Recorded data
=== Begin Enclosure ===

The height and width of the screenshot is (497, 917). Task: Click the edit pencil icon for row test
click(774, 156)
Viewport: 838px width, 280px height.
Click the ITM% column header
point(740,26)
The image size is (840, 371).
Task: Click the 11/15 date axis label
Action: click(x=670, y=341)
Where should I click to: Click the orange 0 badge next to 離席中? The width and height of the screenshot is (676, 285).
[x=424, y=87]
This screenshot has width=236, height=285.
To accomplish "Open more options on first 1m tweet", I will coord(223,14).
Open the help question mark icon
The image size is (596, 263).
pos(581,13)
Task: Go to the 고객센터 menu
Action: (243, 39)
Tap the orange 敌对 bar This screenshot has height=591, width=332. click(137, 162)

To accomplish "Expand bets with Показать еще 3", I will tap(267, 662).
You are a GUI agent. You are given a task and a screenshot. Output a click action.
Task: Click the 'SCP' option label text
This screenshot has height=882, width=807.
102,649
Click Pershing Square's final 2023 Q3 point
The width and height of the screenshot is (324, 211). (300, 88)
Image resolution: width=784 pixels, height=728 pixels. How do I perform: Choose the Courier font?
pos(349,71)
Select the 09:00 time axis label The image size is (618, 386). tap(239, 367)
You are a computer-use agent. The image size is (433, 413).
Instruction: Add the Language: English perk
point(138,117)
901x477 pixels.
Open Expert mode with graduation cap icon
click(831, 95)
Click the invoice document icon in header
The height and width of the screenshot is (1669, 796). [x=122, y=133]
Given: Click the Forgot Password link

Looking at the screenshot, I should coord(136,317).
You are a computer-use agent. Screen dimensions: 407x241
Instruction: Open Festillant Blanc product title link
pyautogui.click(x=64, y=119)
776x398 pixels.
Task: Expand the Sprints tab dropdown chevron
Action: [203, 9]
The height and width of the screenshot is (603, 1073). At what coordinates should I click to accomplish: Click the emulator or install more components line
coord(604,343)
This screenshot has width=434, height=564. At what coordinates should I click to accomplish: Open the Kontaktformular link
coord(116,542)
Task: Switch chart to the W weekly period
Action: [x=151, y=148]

=== End Enclosure ===

*AIM OF THE EXERCISE*
Extract exactly the lines between the line containing "Open Expert mode with graduation cap icon" and the end of the data, including both.

*YOUR RESPONSE*
Open Expert mode with graduation cap icon
click(831, 95)
Click the invoice document icon in header
The height and width of the screenshot is (1669, 796). [x=122, y=133]
Given: Click the Forgot Password link

Looking at the screenshot, I should coord(136,317).
You are a computer-use agent. Screen dimensions: 407x241
Instruction: Open Festillant Blanc product title link
pyautogui.click(x=64, y=119)
776x398 pixels.
Task: Expand the Sprints tab dropdown chevron
Action: [203, 9]
The height and width of the screenshot is (603, 1073). At what coordinates should I click to accomplish: Click the emulator or install more components line
coord(604,343)
This screenshot has width=434, height=564. At what coordinates should I click to accomplish: Open the Kontaktformular link
coord(116,542)
Task: Switch chart to the W weekly period
Action: [x=151, y=148]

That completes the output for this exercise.